Johnson wants Change Course to provide others opportunities like the ones he received when returning to the workforce after he was incarcerated earlier in life.
“I had the opportunity because an employer took a chance on me,” Johnson told the Business Record. “I’ve had two employers over those years, and both of them knew my history and they gave me a shot and it gave me an opportunity. So we want to pay this forward to other people that don’t have that same privilege or opportunity that I had.”
In a news release, he said he met people who struggled to enter the workforce “not from lack of desire, but the lack of opportunity, quality education, and support from a healthy community.”
The first six-month program is set to start on Nov. 7. It will start with personal development courses to help participants, who will be called leaders in the program, better understand themselves.

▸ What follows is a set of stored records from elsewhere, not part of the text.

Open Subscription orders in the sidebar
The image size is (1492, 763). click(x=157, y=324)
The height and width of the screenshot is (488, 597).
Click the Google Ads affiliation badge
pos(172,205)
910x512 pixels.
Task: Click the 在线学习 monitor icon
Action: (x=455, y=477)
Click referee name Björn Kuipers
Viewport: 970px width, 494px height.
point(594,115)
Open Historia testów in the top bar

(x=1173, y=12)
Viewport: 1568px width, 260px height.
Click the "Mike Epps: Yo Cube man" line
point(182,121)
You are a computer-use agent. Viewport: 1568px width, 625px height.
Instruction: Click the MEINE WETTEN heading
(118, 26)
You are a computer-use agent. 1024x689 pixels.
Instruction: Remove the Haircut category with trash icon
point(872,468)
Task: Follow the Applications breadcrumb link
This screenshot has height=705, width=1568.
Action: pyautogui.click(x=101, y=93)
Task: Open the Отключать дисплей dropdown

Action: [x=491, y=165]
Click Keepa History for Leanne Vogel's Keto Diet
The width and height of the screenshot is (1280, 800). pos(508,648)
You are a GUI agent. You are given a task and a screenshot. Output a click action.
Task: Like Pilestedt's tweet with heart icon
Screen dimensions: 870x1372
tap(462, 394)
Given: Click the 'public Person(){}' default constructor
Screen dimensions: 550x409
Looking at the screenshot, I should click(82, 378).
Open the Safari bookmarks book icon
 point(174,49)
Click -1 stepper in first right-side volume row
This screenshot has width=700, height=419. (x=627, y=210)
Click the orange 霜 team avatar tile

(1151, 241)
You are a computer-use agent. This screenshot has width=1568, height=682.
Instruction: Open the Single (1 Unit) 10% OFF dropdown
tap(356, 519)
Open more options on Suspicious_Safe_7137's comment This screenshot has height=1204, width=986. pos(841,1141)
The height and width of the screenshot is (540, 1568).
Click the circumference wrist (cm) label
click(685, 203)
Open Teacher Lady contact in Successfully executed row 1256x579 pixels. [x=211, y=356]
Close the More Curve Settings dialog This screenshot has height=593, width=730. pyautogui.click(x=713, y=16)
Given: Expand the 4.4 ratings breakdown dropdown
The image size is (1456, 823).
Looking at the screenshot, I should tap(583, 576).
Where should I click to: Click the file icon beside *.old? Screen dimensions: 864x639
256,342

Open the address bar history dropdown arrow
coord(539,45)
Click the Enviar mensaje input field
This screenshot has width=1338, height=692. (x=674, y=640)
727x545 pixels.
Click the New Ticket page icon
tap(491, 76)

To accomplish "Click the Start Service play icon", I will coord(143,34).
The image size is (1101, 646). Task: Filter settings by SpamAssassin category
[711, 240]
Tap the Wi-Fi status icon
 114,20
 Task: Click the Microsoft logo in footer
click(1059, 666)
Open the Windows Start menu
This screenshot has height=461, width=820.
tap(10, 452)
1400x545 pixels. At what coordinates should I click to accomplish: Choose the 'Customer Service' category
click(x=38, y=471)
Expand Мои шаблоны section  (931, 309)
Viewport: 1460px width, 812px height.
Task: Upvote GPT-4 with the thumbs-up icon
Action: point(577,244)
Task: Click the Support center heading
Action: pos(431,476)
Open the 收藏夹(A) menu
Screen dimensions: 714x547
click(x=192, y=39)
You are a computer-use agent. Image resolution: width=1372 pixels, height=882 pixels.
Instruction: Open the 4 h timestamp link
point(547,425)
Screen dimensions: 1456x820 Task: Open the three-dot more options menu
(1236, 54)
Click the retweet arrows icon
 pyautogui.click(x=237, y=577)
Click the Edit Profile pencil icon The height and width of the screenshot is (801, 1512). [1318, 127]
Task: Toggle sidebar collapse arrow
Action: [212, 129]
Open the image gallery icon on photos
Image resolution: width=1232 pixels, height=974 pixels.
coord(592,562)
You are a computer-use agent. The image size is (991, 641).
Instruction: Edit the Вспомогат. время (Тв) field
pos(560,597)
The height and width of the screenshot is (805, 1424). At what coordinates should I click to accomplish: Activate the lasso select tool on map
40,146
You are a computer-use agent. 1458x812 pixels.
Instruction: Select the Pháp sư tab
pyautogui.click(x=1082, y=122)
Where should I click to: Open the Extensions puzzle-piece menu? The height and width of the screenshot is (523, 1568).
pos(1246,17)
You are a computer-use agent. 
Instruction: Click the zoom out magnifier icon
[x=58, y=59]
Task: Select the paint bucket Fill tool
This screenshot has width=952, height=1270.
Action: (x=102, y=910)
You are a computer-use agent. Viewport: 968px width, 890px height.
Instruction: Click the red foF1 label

“A lot of the people that come into our program don’t really know who they are,” Johnson said. “They’ve grown up in an atmosphere or a family or a community where they really became what they needed to become to survive, and often they’re stuck in that cycle. We start to say, ‘Who really are you? What are your dreams?’”
The next phase will focus on career and life skills, where relationships with Des Moines Area Community College and Iowa WORKS will further participants’ workforce preparation. Johnson said he is also using his connections from 25 years in the business community to identify partner companies and career opportunities like apprenticeships.
Adults ages 18-55 who hold a GED or high school diploma are eligible to apply for the program. Change Course will connect individuals who need to obtain their GED with the Evelyn K. Davis Center.
Change Course will be the fifth program in the country to use a model developed by Denver-based career development nonprofit CrossPurpose.
Johnson said the program in Denver has found that many participants are single parents who were stuck in poverty, so he is searching for job opportunities for participants that will help lift them out of the cycle.
“We’re really excited about the impact I think we can make in Des Moines because Des Moines is a large enough community where it has the need but it’s small enough that we can really see a difference,” Johnson said.